Content starts
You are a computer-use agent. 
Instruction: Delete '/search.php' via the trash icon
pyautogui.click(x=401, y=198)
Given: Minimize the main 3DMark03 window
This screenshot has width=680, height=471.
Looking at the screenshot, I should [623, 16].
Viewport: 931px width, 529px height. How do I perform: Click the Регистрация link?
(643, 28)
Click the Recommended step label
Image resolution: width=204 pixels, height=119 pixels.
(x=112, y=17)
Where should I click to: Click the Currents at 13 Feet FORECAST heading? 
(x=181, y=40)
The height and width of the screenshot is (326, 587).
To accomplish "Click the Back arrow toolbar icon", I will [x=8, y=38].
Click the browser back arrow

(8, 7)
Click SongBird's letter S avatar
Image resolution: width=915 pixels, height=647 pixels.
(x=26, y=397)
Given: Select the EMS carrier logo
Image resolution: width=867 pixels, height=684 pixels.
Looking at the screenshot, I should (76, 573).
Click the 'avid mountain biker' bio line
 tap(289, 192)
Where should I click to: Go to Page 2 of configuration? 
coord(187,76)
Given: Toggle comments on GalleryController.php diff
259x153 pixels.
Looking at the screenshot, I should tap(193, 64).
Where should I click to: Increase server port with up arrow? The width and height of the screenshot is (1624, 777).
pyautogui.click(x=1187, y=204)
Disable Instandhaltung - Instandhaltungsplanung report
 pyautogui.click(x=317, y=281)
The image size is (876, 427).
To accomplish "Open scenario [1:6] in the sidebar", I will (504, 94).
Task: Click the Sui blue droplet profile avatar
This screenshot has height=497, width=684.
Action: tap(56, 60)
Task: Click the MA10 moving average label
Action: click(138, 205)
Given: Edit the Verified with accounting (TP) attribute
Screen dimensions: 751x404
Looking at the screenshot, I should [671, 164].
Content ends
Starting at the line where "259x153 pixels." appears, write out every line exactly as it stands until the listing ends, and add nothing.

259x153 pixels.
Looking at the screenshot, I should tap(193, 64).
Where should I click to: Increase server port with up arrow? The width and height of the screenshot is (1624, 777).
pyautogui.click(x=1187, y=204)
Disable Instandhaltung - Instandhaltungsplanung report
 pyautogui.click(x=317, y=281)
The image size is (876, 427).
To accomplish "Open scenario [1:6] in the sidebar", I will (504, 94).
Task: Click the Sui blue droplet profile avatar
This screenshot has height=497, width=684.
Action: tap(56, 60)
Task: Click the MA10 moving average label
Action: click(138, 205)
Given: Edit the Verified with accounting (TP) attribute
Screen dimensions: 751x404
Looking at the screenshot, I should [671, 164].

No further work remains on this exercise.